The only thing wrong with Paul Krugman’s column today is that he doesn’t mention David Brooks by name. But you can see Brooks in every inch of this critique of whiny Republicans who, when challenged on their nonsense, retreat to the higher moral ground of calling their opponents “uncivil.” Krugman hits on this strategy, which essentially is one of working the refs. It allows Republicans to say basically whatever they want in public, and when called on it, they turn from aggressors to martyrs against the big, bad, mean left. As he said in a blog post earlier this week, this is what people do when they know they’ve been beat.

I especially enjoyed Krugman’s broadside against the Heritage Foundation, which provided the dishonest numbers underneath Paul Ryan’s budget proposal:

When the proposal was released, it was praised as a “wonk-approved” plan that had been run by the experts. But the “experts” in question, it turned out, were at the Heritage Foundation, and few people outside the hard right found their conclusions credible. In the words of the consulting firm Macroeconomic Advisers — which makes its living telling businesses what they need to know, not telling politicians what they want to hear — the Heritage analysis was “both flawed and contrived.” Basically, Heritage went all in on the much-refuted claim that cutting taxes on the wealthy produces miraculous economic results, including a surge in revenue that actually reduces the deficit.

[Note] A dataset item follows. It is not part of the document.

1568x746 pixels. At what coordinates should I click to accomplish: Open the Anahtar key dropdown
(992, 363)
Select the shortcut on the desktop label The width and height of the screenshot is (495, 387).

By the way, Heritage is always like this. Whenever there’s something the G.O.P. doesn’t like — say, environmental protection — Heritage can be counted on to produce a report, based on no economic model anyone else recognizes, claiming that this policy would cause huge job losses. Correspondingly, whenever there’s something Republicans want, like tax cuts for the wealthy or for corporations, Heritage can be counted on to claim that this policy would yield immense economic benefits.

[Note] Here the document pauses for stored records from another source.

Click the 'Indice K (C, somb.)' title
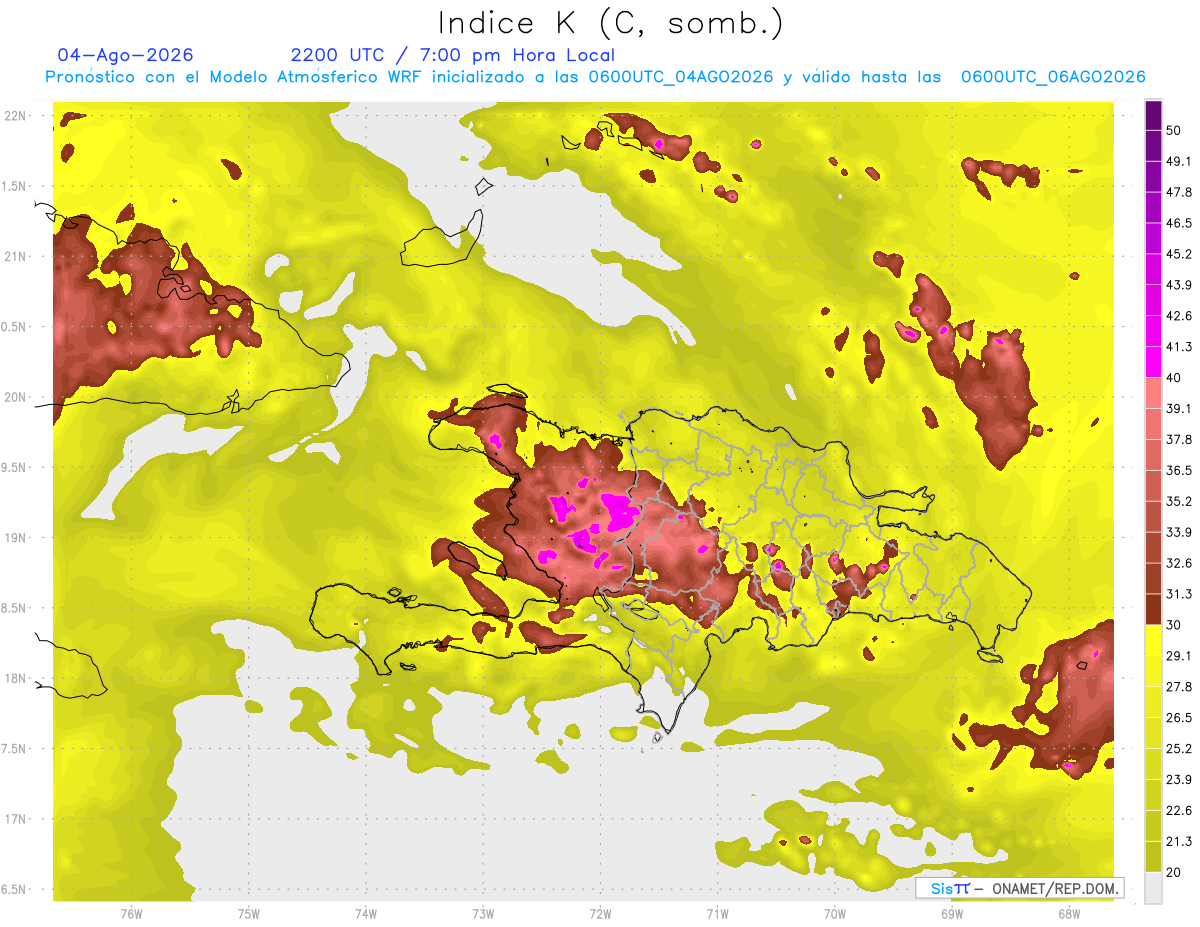The width and height of the screenshot is (1200, 927). coord(610,23)
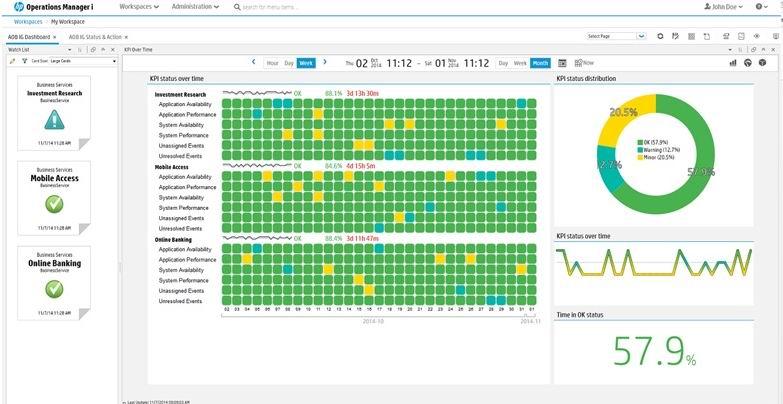
Task: Select the Week shift toggle left of date
Action: click(306, 63)
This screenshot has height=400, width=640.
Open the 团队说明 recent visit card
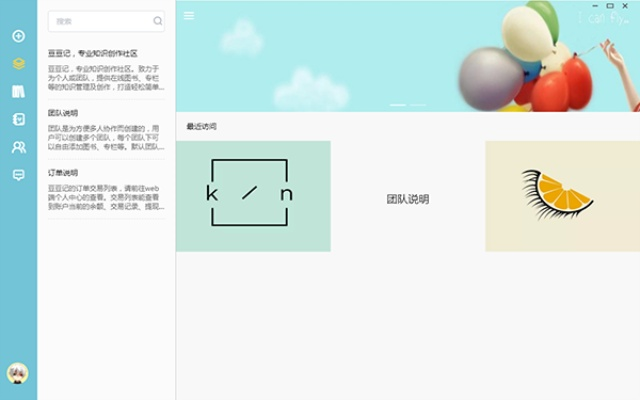[408, 196]
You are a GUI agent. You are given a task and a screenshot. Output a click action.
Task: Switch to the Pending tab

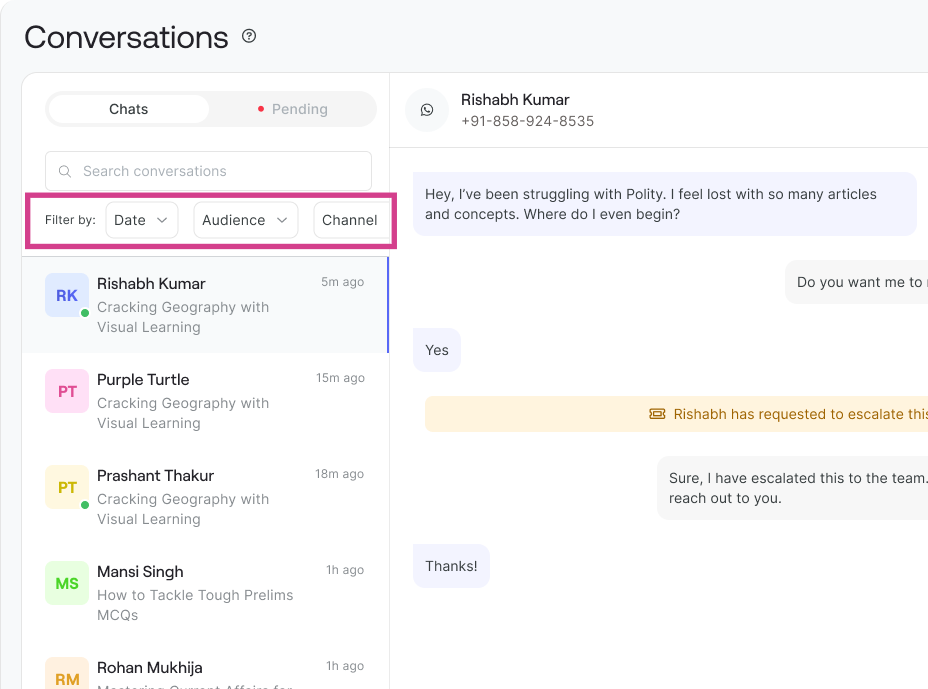[x=292, y=109]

Krugman also takes on this notion of bipartisan solutions, which has a particular meaning these days. “Sorry to be cynical, but right now “bipartisan” is usually code for assembling some conservative Democrats and ultraconservative Republicans — all of them with close ties to the wealthy, and many who are wealthy themselves — and having them proclaim that low taxes on high incomes and drastic cuts in social insurance are the only possible solution,” he writes.

Basically, Krugman endorses a full debate on fiscal policy, with legitimate numbers, unencumbered by the conventions of civility and without this fake notion of bipartisanship where the midpoint between two solutions is automatically the wisest course.

In other words, he’s a very unserious person.